Announcements, CU Community

A Brief History of Computer-Assisted Reporting


It’s been more than a year since The New York Times declared this The Age of Big Data, but for most Americans, the news really hit home on election night, 2012.

Nate Silver’s uncannily accurate predictions about how the presidential race would turn out made him one of the most talked about people of the campaign, even in media circles, where the journalistic merit of Silver’s statistically driven work was vigorously debated.

Yet Silver’s work is arguably less revolution than evolution, one facet of a journalistic practice that has actually been around for decades, even if, like Silver, it only recently made it into the mainstream.

“We started out with this a long time ago—before the Web, before even reasonably simple computers,” says Sarah Cohen, editor of the computer-assisted reporting (CAR) team at The New York Times. As early as the late 1960s, journalists like Philip Meyer and Elliott Jaspin were using social science methods and data analysis—sometimes with the help of mainframe computers—to generate and test their journalistic hypotheses. “That was how a generation of us learned what [computer-assisted reporting] was,” says Cohen.

CAR is a practice that, while producing powerful results (see the Pulitzers of Jaspin, Meyer, Dedman, and others) for many years existed only at the margins of most newsrooms, the domain of a few motivated reporters. For much of that time, the methods of CAR hewed closely to those described in Meyer’s seminal book, Precision Journalism, and the tools remained fairly constant: spreadsheets, database software, and, eventually online resources. Likewise, the end product was the same as for any other news story: a printed text article.

In recent years, however, a slew of new terms have filtered into journalists’ vocabularies and job titles, like data journalism, computational journalism, news apps, and data visualization. To the uninitiated, what these descriptors mean—much less how they differ—may seem inscrutable. Yet even to insiders, their intersections and boundaries are often hard to resolve, and somewhere behind the semantics hovers a difficult question: Are these just new methods for executing the old jobs of journalism, or are they a fundamentally new philosophy of what journalism can be?

“In terms of terminology, I think it can be both misleading and enlightening,” says Troy Thibodeaux, the editor for newsroom innovation at the Associated Press. “It’s a very strange thing, because we’re all doing very closely related work.”

But what is it?

Perhaps the first step in discussing these practices is to distinguish between process and product.

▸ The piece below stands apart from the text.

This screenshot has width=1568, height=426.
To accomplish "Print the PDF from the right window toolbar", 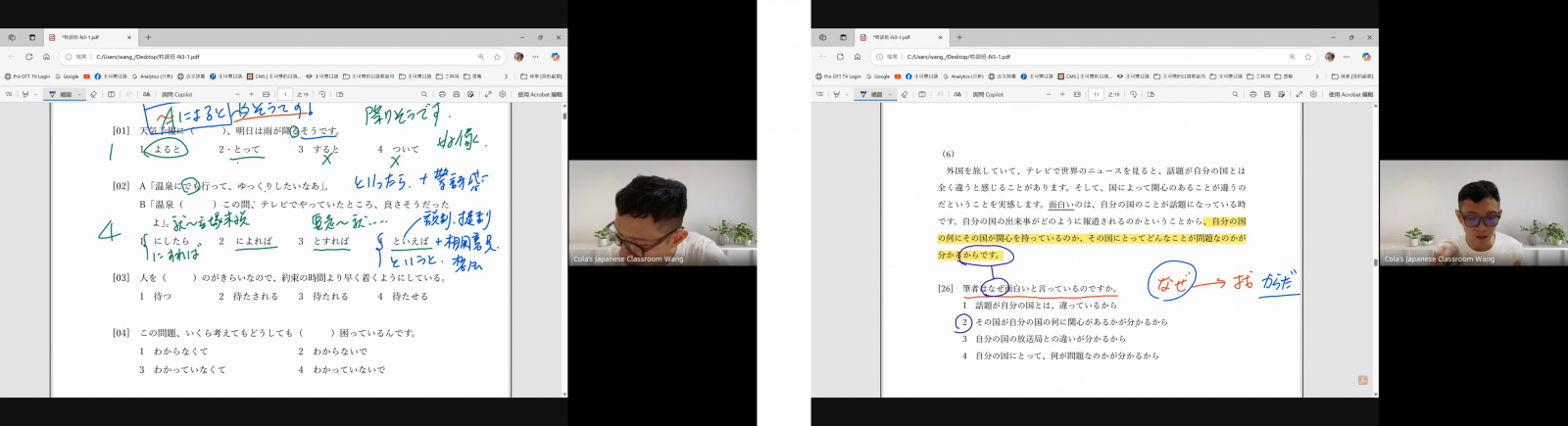I will (1253, 95).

News apps and data visualization generally describe a class of publishing formats, usually a combination of graphics (interactive or otherwise) and reader-accessible databases. Because these end products are typically driven by relatively substantial data sets, their development often shares processes with CAR, data journalism, and computational journalism. In theory, at least, the latter group is format agnostic, more concerned with the mechanisms of reporting than the form of the output.

“CAR reporters are good at getting records,” says Reg Chua, data editor at Thomson Reuters. “A lot of CAR is data journalism; it’s interrogating data. Computational journalism represents a new step in what you can do—use of computers, and the processing power of computers and programming, to do types of reporting that were unimaginable even a few years ago.”

Harnessing that computational power, however, has meant bringing new practitioners into the field, and their ideas come from outside the typical CAR tradition.

“Now there’s this whole other path of people who were developers who have a very different perspectives,” says Thibodeaux.

At this year’s National Institute of Computer-Assisted Reporting (NICAR) conference in early March, Thibodeaux created and moderated a panel called “From CAR to newsapps and back again,” composed of two-person teams that have collaborated to produce some of the most influential work in digital journalism.

While on the whole the tone of the panel was mutually complimentary, Sarah Cohen conceded that some journalists still tend to trivialize the visual aspects of journalism.

“There are still some editors, though they are fewer and fewer, who really just think of graphics and interactive as just the candy,” rather than a legitimate news format, she says.

For their part, however, the developers present seemed to welcome a move towards more story-driven news apps and visualizations.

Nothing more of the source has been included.